FERC Sets Hearing on SCE Tx Rates; Glick Dissents

By Rich Heidorn Jr.

FERC last week ordered hearing and settlement proceedings on Southern California Edison’s proposal to revise its transmission formula rate, while approving an incentive for RTO participation over the objections of new Commissioner Richard Glick (ER18-169, EL18-44.)

Glick | © RTO Insider

The commission accepted the company’s filing effective Jan. 1 subject to refund. Although SCE proposed a reduction in its transmission revenue requirement, the commission said “a further decrease may be warranted.”

SCE proposed a base return on equity of 10.3%, saying the range resulting from FERC’s two-step discounted cash flow model — 6.97 to 9.15% — was too low.

The commission approved a 50-basis-point ROE adder for SCE’s participation in CAISO over the objections of the California Public Utilities Commission, which said the incentive is “an unjust and unreasonable windfall to SoCal Edison shareholders because SoCal Edison’s participation in CAISO is required by state law and the state of California determines whether SoCal Edison remains a member of CAISO.”

“The CPUC’s arguments … have been considered and rejected by the commission in earlier orders, and we reject them for the same reasons here,” the commission said. “We also note that companies continue to confront decisions about whether to form and join ISO/RTOs, and we believe the stability of the incentive adder for ISO/RTO participation (albeit capped by the top of the zone of reasonableness) is important to the congressional and commission policy of promoting ISO/RTO membership,” it added.

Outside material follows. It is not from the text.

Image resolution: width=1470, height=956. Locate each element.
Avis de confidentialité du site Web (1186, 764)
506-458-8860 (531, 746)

FERC CAISO SCE Richard Glick
| Southern California Edison

Glick sided with the CPUC, saying, “I do not believe that this summary approval is the product of reasoned decision-making.”

“SoCal Edison’s membership in CAISO is not voluntary and, therefore, awarding a 50-basis-point RTO participation adder does nothing to harness for consumers the benefits of RTO membership,” Glick wrote in a dissent.

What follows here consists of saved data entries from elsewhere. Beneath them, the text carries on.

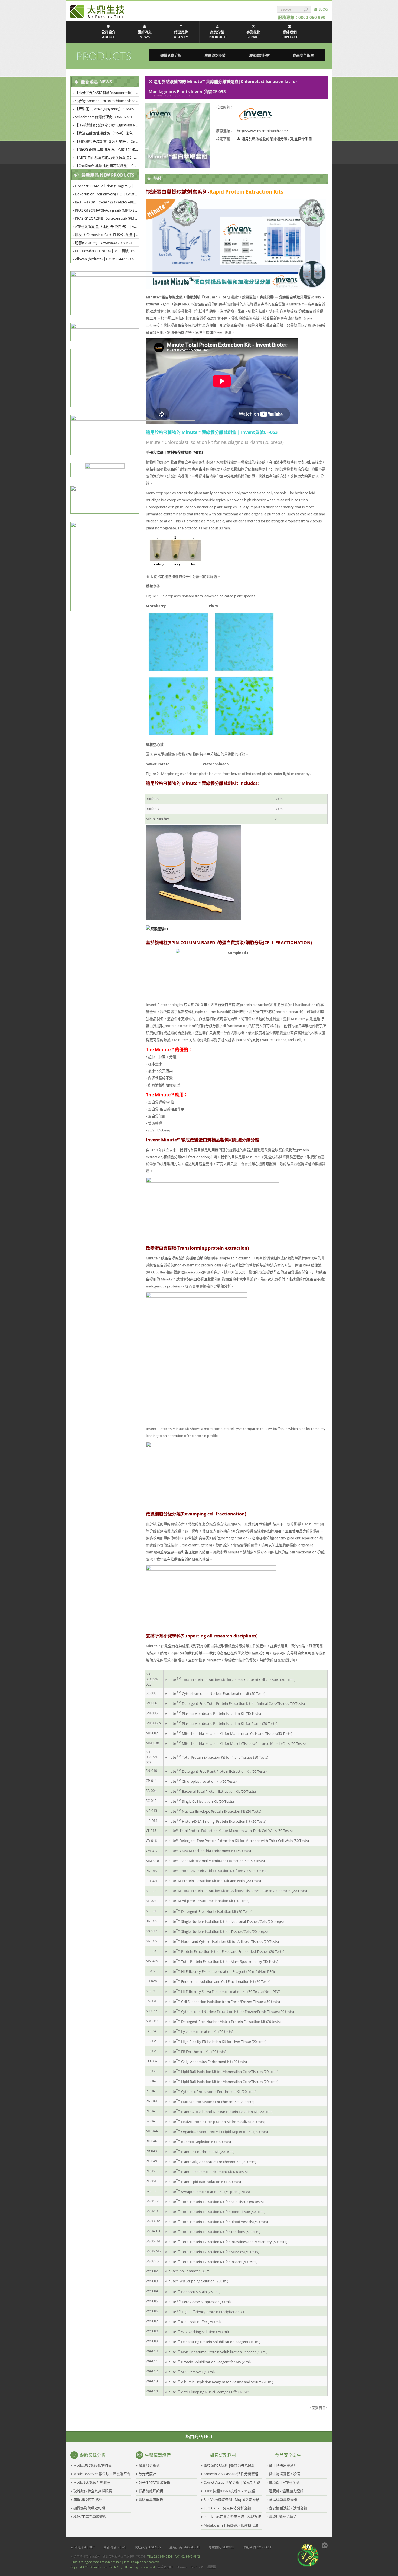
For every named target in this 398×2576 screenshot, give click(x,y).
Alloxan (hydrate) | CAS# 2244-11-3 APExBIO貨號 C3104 (107, 258)
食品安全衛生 (303, 55)
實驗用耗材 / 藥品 (282, 2516)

Glick said the ruling belied the commission’s “repeated statements that the RTO participation adder is not a ‘generic’ adder awarded to all public utility members of an RTO.

“Although I do not question the benefits of membership in an RTO — and I support using an RTO participation adder where it incentivizes RTO membership — I believe that the commission’s approach in this proceeding essentially transforms the ‘case-by-case’ evaluation of a request for an RTO participation adder that the commission described in Order No. 679 into exactly the type of generic determination that the commission forswore in Order No. 679 and subsequent orders.”